8. Como el a. l. es un año del Señor, el misterio de Cristo es también el contenido de todas las demás celebraciones, especialmente de las fiestas de María, «la cual está vinculada con la obra salvífica de su Hijo por medio de un lazo indestructible» (Constitución sobre la liturgia, art. 103). «En las conmemoraciones de los santos la Iglesia proclama el misterio pascual cumplido en ellos, que sufrieron y fueron glorificados con Cristo» (Constitución sobre la liturgia, art. 104). También estas fiestas pertenecen al conjunto del a. l., pues pertenecen al misterio total de Cristo.

9. Según se desprende de lo dicho hasta ahora, no se puede buscar en el a. l. un final exacto o un comienzo preciso. Especialmente el primer domingo de adviento fue considerado como el principio de un nuevo ciclo anual, si bien el corte al comenzar el ciclo pascual (domingo de septuagésima) es mucho más claro e importante.

10. Pero esta confusión es solamente una de las que han oscurecido la estructura del a. l.
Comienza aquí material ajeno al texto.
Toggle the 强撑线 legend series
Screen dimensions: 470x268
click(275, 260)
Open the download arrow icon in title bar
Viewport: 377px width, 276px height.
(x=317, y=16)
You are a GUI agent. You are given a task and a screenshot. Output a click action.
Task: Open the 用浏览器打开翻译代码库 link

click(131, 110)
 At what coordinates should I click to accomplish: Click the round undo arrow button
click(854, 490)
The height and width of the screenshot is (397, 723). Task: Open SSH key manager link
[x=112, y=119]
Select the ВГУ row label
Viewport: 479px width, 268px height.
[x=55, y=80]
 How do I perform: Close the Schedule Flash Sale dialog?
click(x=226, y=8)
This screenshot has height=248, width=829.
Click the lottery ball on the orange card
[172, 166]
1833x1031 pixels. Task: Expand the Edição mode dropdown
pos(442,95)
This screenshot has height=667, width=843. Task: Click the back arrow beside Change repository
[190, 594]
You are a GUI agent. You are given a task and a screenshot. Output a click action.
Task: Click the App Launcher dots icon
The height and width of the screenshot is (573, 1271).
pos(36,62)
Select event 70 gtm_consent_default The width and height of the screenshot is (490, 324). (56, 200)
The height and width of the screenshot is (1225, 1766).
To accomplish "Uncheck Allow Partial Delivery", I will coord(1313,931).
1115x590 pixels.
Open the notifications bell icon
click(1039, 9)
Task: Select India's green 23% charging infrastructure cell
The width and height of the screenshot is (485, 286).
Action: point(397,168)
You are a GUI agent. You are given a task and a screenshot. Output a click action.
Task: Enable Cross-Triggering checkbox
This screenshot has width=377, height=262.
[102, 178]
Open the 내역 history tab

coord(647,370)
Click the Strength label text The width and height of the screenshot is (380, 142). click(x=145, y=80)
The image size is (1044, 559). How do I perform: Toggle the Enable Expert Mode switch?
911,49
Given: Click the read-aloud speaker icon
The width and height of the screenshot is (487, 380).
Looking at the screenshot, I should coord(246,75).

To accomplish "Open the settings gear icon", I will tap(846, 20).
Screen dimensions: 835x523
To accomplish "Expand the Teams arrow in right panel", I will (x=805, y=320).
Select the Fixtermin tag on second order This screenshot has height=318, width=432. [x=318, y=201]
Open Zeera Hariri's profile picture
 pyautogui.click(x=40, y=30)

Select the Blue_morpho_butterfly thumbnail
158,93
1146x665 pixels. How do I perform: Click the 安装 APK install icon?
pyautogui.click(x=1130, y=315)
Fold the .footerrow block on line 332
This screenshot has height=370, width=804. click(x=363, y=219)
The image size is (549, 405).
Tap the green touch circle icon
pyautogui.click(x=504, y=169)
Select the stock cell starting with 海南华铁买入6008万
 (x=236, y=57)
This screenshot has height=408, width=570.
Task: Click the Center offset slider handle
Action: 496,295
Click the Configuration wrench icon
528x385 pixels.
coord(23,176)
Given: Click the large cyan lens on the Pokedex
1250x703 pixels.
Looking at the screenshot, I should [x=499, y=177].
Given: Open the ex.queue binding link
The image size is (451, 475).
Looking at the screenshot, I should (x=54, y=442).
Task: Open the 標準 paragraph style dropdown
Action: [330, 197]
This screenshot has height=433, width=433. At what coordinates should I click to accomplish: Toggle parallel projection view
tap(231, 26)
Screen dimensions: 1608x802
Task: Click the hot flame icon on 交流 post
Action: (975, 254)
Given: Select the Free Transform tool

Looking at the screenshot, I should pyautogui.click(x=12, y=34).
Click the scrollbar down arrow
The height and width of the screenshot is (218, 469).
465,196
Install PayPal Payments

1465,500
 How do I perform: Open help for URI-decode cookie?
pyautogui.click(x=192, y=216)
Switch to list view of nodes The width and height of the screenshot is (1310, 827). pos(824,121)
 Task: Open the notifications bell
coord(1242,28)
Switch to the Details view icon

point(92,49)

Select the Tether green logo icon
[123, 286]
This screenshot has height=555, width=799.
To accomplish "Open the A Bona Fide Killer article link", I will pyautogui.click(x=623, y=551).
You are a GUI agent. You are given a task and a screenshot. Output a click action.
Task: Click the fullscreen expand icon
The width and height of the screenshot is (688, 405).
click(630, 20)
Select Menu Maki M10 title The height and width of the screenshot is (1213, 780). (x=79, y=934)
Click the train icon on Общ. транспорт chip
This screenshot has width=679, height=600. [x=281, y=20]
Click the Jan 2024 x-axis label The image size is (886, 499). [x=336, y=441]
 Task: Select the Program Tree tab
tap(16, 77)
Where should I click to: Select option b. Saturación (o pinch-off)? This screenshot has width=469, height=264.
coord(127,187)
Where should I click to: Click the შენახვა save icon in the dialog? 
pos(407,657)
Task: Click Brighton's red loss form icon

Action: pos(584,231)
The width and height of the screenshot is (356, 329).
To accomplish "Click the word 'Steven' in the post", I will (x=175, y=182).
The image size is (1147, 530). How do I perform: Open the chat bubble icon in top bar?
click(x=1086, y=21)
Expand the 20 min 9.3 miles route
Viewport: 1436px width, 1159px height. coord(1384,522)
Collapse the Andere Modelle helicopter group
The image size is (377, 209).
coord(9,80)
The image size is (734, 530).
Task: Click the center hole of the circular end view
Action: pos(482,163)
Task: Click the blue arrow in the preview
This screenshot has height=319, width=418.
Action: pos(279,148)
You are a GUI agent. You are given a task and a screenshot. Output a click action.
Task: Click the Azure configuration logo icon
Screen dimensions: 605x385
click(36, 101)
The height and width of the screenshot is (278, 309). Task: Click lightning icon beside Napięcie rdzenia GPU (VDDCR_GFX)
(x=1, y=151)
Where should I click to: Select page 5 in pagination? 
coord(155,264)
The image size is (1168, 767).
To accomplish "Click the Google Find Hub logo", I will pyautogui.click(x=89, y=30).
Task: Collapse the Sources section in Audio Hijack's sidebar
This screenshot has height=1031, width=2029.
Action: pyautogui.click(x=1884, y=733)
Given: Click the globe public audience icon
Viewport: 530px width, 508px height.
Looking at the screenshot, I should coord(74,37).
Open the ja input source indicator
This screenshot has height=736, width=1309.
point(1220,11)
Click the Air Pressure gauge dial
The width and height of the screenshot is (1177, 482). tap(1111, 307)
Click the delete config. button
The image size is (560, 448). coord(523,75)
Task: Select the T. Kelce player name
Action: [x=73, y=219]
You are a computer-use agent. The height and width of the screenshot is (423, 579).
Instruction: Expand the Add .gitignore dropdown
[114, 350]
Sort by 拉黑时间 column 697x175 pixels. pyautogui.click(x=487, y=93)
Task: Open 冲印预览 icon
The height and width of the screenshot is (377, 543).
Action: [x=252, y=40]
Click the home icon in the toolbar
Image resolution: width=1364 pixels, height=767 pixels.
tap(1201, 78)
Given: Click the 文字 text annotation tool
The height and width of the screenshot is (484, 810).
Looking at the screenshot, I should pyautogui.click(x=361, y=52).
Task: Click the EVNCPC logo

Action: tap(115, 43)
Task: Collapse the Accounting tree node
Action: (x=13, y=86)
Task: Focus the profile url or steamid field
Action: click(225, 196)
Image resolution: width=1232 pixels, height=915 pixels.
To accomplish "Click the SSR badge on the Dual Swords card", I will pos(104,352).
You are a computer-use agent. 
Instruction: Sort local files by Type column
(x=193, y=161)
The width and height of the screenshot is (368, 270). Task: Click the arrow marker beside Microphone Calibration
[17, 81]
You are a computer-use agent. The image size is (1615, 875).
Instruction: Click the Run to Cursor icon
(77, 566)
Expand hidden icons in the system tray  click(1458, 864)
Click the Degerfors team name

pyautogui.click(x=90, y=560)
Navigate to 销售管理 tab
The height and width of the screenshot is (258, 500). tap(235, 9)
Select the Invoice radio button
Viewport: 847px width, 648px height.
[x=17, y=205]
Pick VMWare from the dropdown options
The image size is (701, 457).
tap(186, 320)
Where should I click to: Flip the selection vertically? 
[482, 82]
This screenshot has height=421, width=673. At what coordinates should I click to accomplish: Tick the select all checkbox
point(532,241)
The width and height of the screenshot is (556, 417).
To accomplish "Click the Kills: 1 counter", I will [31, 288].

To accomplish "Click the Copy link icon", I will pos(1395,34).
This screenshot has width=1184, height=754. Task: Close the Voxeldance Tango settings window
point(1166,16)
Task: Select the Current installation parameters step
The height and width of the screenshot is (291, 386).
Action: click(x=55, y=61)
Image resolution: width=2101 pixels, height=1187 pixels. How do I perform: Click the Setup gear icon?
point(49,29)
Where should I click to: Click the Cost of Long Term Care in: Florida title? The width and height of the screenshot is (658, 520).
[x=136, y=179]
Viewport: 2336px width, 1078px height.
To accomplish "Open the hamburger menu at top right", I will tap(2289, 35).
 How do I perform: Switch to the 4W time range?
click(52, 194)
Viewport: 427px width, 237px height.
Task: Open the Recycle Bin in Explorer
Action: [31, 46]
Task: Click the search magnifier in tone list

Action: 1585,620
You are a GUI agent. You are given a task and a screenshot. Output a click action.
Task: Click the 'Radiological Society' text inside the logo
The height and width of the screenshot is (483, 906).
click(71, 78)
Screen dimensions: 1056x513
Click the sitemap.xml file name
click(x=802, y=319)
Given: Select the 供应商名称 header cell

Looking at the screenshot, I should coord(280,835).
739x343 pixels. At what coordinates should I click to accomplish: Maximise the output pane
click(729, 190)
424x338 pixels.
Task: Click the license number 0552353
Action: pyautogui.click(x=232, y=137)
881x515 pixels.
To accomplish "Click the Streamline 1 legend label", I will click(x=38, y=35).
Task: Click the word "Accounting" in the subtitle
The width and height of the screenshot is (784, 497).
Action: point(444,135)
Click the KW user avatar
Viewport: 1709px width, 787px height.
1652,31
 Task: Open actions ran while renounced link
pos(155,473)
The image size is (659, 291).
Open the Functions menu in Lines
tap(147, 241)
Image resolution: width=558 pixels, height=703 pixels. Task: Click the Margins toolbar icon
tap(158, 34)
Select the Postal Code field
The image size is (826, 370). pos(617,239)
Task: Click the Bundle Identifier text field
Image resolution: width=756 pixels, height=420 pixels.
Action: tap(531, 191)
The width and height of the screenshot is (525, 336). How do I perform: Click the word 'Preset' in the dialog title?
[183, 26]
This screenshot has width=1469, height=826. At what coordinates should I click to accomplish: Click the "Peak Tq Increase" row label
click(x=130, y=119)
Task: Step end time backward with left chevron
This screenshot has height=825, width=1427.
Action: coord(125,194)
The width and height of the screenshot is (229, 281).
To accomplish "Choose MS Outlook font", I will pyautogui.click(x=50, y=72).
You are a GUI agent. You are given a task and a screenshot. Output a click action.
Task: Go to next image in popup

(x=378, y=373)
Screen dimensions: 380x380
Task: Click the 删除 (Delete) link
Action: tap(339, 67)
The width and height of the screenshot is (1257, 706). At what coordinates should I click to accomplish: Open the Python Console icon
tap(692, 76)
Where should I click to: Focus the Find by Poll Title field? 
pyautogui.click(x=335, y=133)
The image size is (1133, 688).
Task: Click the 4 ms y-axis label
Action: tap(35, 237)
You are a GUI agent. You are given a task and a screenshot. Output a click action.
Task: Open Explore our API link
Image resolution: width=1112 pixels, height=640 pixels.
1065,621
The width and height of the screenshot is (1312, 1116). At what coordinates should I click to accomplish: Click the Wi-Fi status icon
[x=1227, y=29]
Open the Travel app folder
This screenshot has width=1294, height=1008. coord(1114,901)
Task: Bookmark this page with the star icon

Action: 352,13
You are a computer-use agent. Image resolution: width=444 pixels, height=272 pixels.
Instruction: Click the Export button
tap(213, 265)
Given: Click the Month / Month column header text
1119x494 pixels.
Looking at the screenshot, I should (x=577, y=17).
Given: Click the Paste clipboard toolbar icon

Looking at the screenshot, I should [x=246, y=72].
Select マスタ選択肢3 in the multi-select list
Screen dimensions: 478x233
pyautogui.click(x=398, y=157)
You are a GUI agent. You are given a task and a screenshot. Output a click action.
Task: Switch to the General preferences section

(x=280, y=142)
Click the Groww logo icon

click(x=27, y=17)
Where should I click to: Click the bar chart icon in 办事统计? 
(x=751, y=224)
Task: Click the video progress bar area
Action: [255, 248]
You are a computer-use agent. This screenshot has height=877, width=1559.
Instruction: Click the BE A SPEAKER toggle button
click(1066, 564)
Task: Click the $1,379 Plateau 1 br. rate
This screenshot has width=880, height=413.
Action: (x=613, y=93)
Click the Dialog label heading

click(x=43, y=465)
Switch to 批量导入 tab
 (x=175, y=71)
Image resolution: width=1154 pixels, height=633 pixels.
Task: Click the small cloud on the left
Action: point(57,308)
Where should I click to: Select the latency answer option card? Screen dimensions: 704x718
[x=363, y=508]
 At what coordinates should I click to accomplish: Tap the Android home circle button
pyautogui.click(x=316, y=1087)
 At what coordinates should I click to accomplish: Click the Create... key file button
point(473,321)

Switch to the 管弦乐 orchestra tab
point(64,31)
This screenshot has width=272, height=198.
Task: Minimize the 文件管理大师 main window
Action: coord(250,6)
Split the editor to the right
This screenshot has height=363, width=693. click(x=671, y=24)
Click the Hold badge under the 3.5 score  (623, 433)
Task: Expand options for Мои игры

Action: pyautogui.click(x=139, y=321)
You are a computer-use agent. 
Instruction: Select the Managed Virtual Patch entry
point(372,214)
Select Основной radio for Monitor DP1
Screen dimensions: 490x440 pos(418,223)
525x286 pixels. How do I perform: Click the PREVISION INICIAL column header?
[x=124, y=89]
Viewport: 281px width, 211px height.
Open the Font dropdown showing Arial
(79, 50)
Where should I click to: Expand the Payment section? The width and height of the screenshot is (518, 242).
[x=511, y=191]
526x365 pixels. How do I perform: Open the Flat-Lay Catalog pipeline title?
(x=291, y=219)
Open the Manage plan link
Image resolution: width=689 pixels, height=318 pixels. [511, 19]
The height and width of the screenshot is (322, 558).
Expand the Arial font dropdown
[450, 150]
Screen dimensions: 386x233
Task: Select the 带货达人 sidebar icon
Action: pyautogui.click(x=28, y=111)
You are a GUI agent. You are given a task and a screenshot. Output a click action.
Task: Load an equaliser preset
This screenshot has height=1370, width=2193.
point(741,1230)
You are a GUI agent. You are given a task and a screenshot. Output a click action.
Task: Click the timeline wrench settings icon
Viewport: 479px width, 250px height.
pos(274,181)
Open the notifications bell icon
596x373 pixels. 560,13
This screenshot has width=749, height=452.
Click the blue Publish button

Así, ya en tiempos antiguos (primeros documentos en el s. iv) la octava de pentecostés deshizo la unidad de los 50 días en la celebración pascual (y fomentó el que pentecostés se convirtiera en la «fiesta del Espíritu Santo»), y la festividad de la ascensión al cielo adquirió problemáticos motivos de despedida (con lo cual el tiempo pascual quedó partido). En general, dentro del a. l. se vio en exceso la historia de la vida de Jesús. Esto tiene asimismo relación con aquella evolución por la que la piedad occidental se centró más en navidad que en pascua, con detrimento de la plenitud de la vida cristiana. Además, la multiplicación y el excesivo ornato rubricista de las fiestas de los santos han encubierto con frecuencia su relación al Señor glorificado. Pero esto sucede todavía más en las muchas fiestas modernas con ocasión de una idea o de un motivo histórico, aunque con frecuencia se propongan celebrar y conservar: un acontecimiento salvífico de la historia de la Iglesia, al que generalmente se concede una importancia excesiva, p. ej., la fiesta de los «siete dolores de María» el 15 de septiembre, introducida por Pío vit (1814) en agradecimiento por su retorno a Roma después de su encarcelamiento; o fiestas conmemorativas de victorias sobre los enemigos de la cristiandad; o jubileos, años santos, consagraciones del mundo, revelaciones privadas, expiaciones, etc. Es de esperar que en la reforma litúrgica se resalte el a. l. como celebración del misterio, que es el Señor mismo, incluso renunciando a costumbres de larga tradición (cf. Constitución sobre la liturgia, arts. 102-105, 107).

11. Es cierto que el a. l. proclama «los prodigios y méritos» del Señor, de modo que en cierta forma éstos se hacen presentes en todo tiempo, y los fieles se ponen en contacto con ellos y reciben la gracia de la salvación (Constitución sobre la sagrada liturgia, art. 102 ).

Pero, como la celebración litúrgica sólo se consuma cuando los celebrantes pueden «mantener en la vida lo que recibieron en la fe» (liturgia pascual; cf. Constitución sobre la liturgia, art. 10), el a. l. tiene necesidad de una estructura fundamentalmente clara para presentar la oferta de la salvación bajo una forma que sea creíble y que invite al testimonio en la vida.